Extract all of the items below, reproducing each line word for word with no alterations.

**********

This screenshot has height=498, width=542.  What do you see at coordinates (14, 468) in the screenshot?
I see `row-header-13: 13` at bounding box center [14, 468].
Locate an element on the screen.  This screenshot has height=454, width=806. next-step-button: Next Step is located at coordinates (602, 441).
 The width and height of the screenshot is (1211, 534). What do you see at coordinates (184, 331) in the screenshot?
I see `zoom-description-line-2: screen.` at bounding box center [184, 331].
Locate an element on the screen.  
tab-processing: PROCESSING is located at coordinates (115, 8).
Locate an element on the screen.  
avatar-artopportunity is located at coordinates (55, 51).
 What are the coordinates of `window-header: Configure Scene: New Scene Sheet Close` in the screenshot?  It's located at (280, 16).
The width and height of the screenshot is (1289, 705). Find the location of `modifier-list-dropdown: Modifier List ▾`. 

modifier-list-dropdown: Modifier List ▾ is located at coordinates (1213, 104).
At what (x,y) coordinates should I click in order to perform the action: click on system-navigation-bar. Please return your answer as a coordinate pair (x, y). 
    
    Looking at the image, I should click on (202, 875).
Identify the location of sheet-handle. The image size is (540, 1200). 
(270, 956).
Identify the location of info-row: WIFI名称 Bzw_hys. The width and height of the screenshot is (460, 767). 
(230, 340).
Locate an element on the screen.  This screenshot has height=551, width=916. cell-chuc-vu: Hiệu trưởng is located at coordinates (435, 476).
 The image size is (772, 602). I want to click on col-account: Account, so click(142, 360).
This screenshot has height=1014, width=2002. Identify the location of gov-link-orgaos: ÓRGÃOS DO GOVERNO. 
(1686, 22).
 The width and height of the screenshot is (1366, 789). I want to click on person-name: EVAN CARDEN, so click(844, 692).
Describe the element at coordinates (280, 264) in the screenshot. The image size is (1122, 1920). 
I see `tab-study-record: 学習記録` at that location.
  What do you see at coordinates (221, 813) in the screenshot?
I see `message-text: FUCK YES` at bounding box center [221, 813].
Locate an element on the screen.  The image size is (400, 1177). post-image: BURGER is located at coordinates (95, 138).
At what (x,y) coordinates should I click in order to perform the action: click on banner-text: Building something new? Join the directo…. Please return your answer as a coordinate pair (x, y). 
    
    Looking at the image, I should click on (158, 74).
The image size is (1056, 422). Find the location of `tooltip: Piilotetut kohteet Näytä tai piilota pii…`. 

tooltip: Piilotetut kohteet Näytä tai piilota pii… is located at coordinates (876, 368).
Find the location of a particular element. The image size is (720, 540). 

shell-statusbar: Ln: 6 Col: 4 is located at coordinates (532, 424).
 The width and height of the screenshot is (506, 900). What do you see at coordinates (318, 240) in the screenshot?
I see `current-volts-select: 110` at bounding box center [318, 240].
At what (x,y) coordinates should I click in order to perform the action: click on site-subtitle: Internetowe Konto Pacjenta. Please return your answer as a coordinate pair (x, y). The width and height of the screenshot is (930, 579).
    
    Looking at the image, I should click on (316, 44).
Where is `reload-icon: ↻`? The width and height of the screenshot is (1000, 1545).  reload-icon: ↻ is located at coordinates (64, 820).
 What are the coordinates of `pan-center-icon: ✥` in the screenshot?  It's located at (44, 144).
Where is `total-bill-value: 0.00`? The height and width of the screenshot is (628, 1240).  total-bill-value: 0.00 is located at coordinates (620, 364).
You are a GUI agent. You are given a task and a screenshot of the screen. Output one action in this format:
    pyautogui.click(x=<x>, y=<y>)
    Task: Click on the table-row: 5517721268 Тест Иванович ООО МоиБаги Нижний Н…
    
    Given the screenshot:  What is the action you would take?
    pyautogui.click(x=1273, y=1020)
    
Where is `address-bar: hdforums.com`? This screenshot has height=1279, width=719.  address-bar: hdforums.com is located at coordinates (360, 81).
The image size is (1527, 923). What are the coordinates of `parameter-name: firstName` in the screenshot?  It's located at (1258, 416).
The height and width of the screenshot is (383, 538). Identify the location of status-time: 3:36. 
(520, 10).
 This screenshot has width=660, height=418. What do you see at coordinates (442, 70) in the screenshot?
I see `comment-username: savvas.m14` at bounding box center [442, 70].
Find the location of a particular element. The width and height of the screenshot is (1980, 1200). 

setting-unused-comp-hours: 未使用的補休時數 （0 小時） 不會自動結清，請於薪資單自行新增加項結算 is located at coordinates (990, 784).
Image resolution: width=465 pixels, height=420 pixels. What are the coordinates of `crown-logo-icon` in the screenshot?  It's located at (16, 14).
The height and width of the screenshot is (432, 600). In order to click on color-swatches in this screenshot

**********

| SOLUTION BELOW |
This screenshot has height=498, width=542.  What do you see at coordinates (14, 468) in the screenshot?
I see `row-header-13: 13` at bounding box center [14, 468].
Locate an element on the screen.  This screenshot has height=454, width=806. next-step-button: Next Step is located at coordinates (602, 441).
 The width and height of the screenshot is (1211, 534). What do you see at coordinates (184, 331) in the screenshot?
I see `zoom-description-line-2: screen.` at bounding box center [184, 331].
Locate an element on the screen.  
tab-processing: PROCESSING is located at coordinates (115, 8).
Locate an element on the screen.  
avatar-artopportunity is located at coordinates (55, 51).
 What are the coordinates of `window-header: Configure Scene: New Scene Sheet Close` in the screenshot?  It's located at (280, 16).
The width and height of the screenshot is (1289, 705). Find the location of `modifier-list-dropdown: Modifier List ▾`. 

modifier-list-dropdown: Modifier List ▾ is located at coordinates (1213, 104).
At what (x,y) coordinates should I click in order to perform the action: click on system-navigation-bar. Please return your answer as a coordinate pair (x, y). 
    
    Looking at the image, I should click on (202, 875).
Identify the location of sheet-handle. The image size is (540, 1200). 
(270, 956).
Identify the location of info-row: WIFI名称 Bzw_hys. The width and height of the screenshot is (460, 767). 
(230, 340).
Locate an element on the screen.  This screenshot has height=551, width=916. cell-chuc-vu: Hiệu trưởng is located at coordinates (435, 476).
 The image size is (772, 602). I want to click on col-account: Account, so click(142, 360).
This screenshot has height=1014, width=2002. Identify the location of gov-link-orgaos: ÓRGÃOS DO GOVERNO. 
(1686, 22).
 The width and height of the screenshot is (1366, 789). I want to click on person-name: EVAN CARDEN, so click(844, 692).
Describe the element at coordinates (280, 264) in the screenshot. The image size is (1122, 1920). 
I see `tab-study-record: 学習記録` at that location.
  What do you see at coordinates (221, 813) in the screenshot?
I see `message-text: FUCK YES` at bounding box center [221, 813].
Locate an element on the screen.  The image size is (400, 1177). post-image: BURGER is located at coordinates (95, 138).
At what (x,y) coordinates should I click in order to perform the action: click on banner-text: Building something new? Join the directo…. Please return your answer as a coordinate pair (x, y). 
    
    Looking at the image, I should click on (158, 74).
The image size is (1056, 422). Find the location of `tooltip: Piilotetut kohteet Näytä tai piilota pii…`. 

tooltip: Piilotetut kohteet Näytä tai piilota pii… is located at coordinates (876, 368).
Find the location of a particular element. The image size is (720, 540). 

shell-statusbar: Ln: 6 Col: 4 is located at coordinates (532, 424).
 The width and height of the screenshot is (506, 900). What do you see at coordinates (318, 240) in the screenshot?
I see `current-volts-select: 110` at bounding box center [318, 240].
At what (x,y) coordinates should I click in order to perform the action: click on site-subtitle: Internetowe Konto Pacjenta. Please return your answer as a coordinate pair (x, y). The width and height of the screenshot is (930, 579).
    
    Looking at the image, I should click on (316, 44).
Where is `reload-icon: ↻`? The width and height of the screenshot is (1000, 1545).  reload-icon: ↻ is located at coordinates (64, 820).
 What are the coordinates of `pan-center-icon: ✥` in the screenshot?  It's located at (44, 144).
Where is `total-bill-value: 0.00`? The height and width of the screenshot is (628, 1240).  total-bill-value: 0.00 is located at coordinates (620, 364).
You are a GUI agent. You are given a task and a screenshot of the screen. Output one action in this format:
    pyautogui.click(x=<x>, y=<y>)
    Task: Click on the table-row: 5517721268 Тест Иванович ООО МоиБаги Нижний Н…
    
    Given the screenshot:  What is the action you would take?
    pyautogui.click(x=1273, y=1020)
    
Where is `address-bar: hdforums.com`? This screenshot has height=1279, width=719.  address-bar: hdforums.com is located at coordinates (360, 81).
The image size is (1527, 923). What are the coordinates of `parameter-name: firstName` in the screenshot?  It's located at (1258, 416).
The height and width of the screenshot is (383, 538). Identify the location of status-time: 3:36. 
(520, 10).
 This screenshot has width=660, height=418. What do you see at coordinates (442, 70) in the screenshot?
I see `comment-username: savvas.m14` at bounding box center [442, 70].
Find the location of a particular element. The width and height of the screenshot is (1980, 1200). 

setting-unused-comp-hours: 未使用的補休時數 （0 小時） 不會自動結清，請於薪資單自行新增加項結算 is located at coordinates (990, 784).
Image resolution: width=465 pixels, height=420 pixels. What are the coordinates of `crown-logo-icon` in the screenshot?  It's located at (16, 14).
The height and width of the screenshot is (432, 600). In order to click on color-swatches in this screenshot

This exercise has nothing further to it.